Task directions -> Print all of the following records word for word, leaving out the pictures.
** Opening Data extracts block **
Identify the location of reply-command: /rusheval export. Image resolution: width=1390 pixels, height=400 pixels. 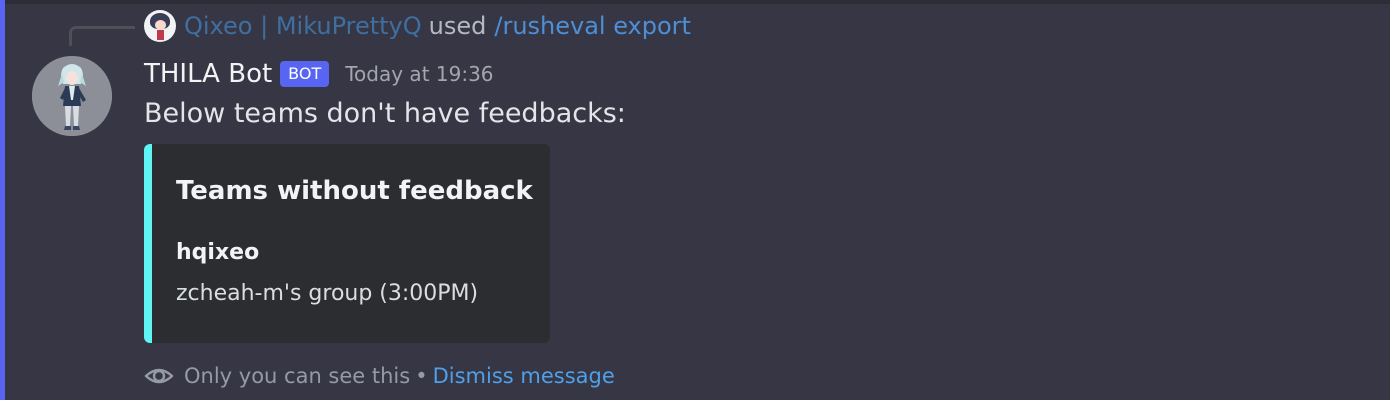
(592, 26).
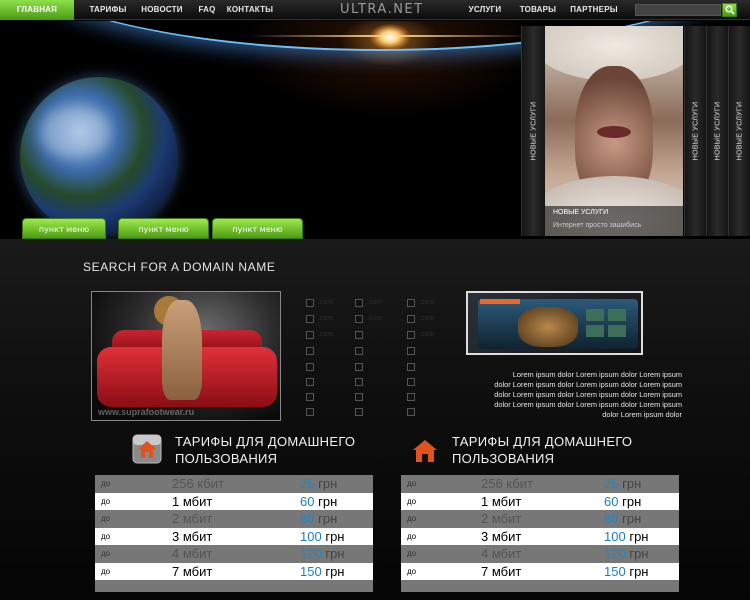 The image size is (750, 600). I want to click on tariff-title-line: ПОЛЬЗОВАНИЯ, so click(226, 458).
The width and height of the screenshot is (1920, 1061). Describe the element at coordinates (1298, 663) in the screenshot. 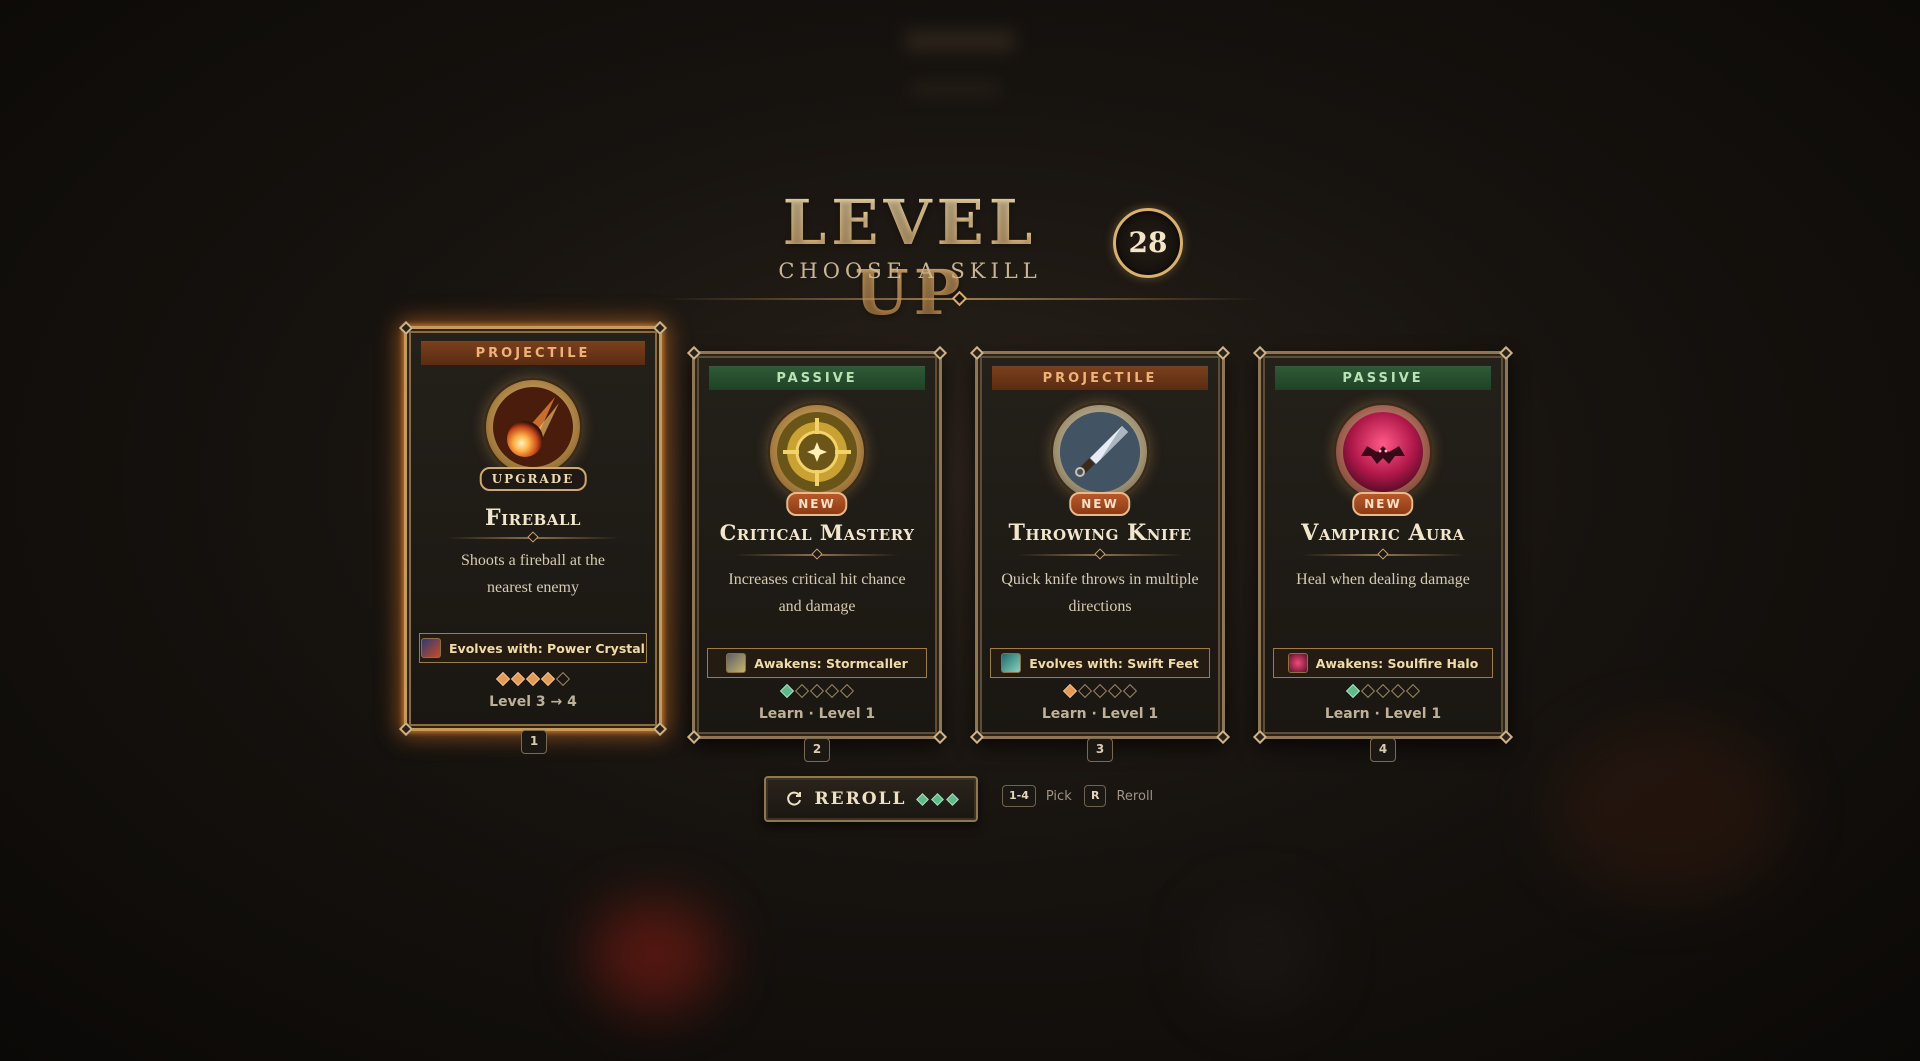

I see `soulfire-halo-icon` at that location.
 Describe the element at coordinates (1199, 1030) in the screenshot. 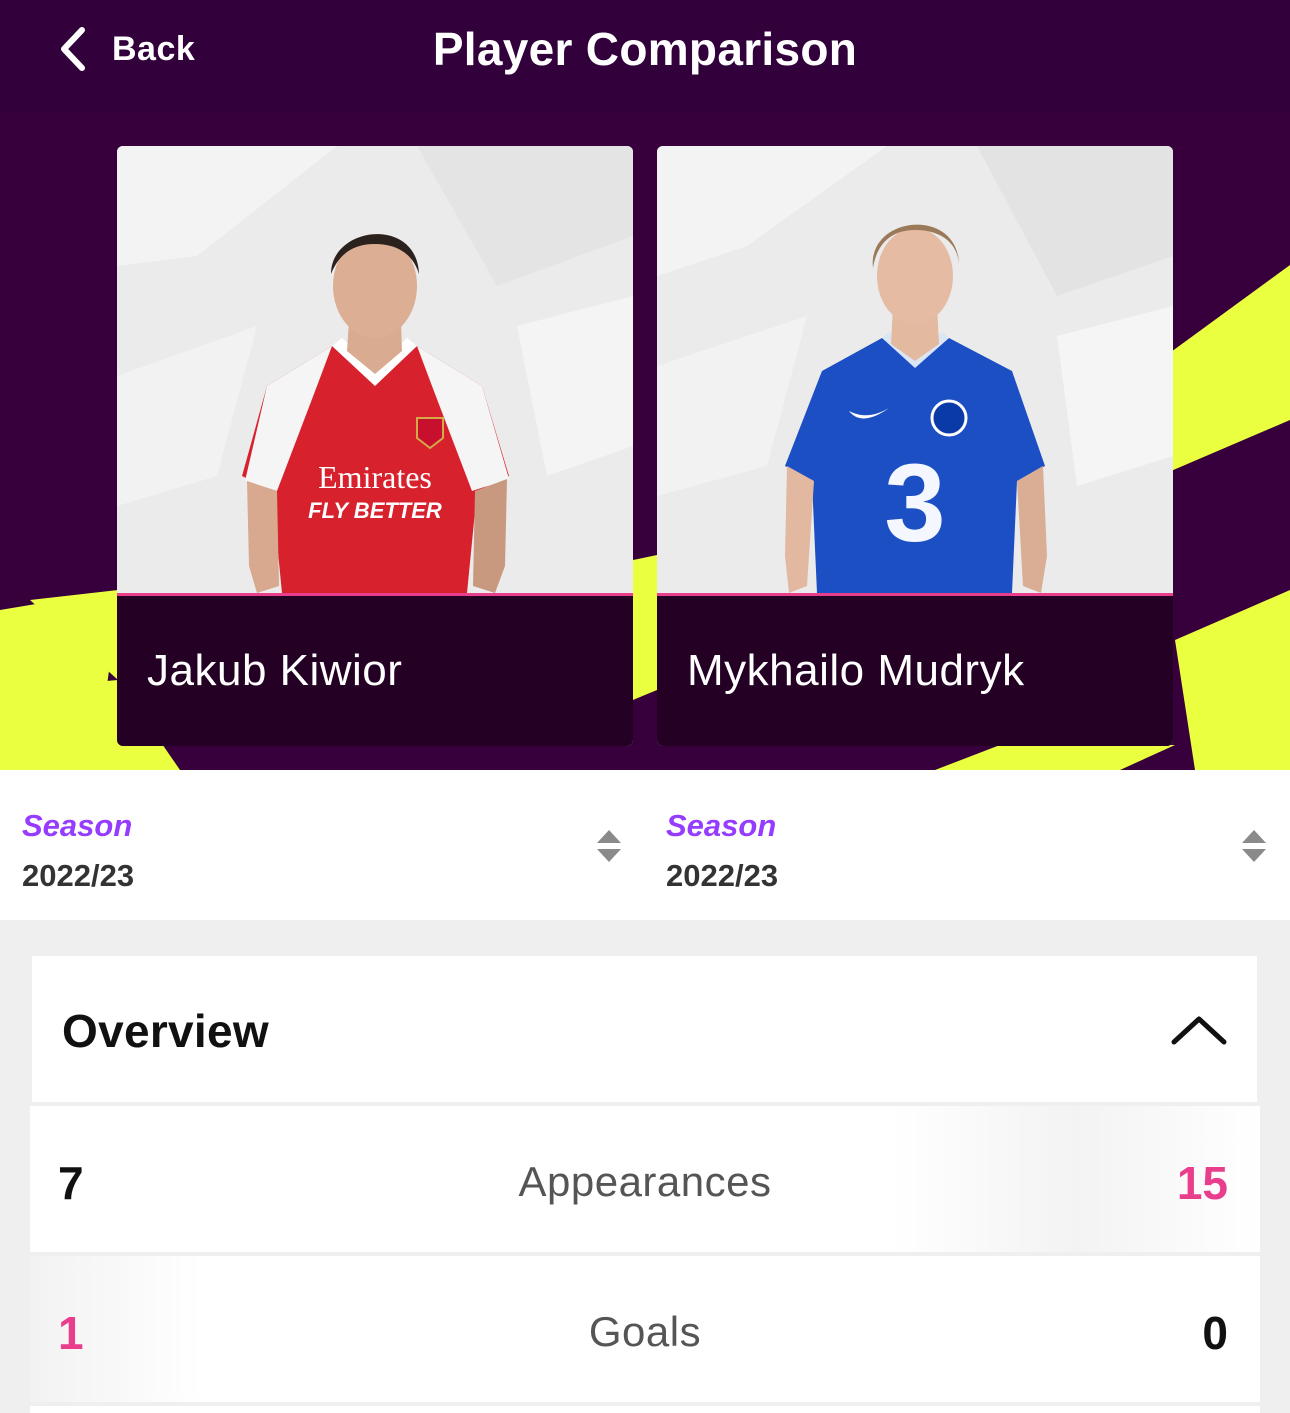

I see `chevron-up-icon` at that location.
** Closing Data extracts block **
Written response ->
Identify the location of reply-command: /rusheval export. Image resolution: width=1390 pixels, height=400 pixels. 
(592, 26).
 The image size is (750, 600). I want to click on tariff-title-line: ПОЛЬЗОВАНИЯ, so click(226, 458).
The width and height of the screenshot is (1920, 1061). Describe the element at coordinates (1298, 663) in the screenshot. 

I see `soulfire-halo-icon` at that location.
 Describe the element at coordinates (1199, 1030) in the screenshot. 

I see `chevron-up-icon` at that location.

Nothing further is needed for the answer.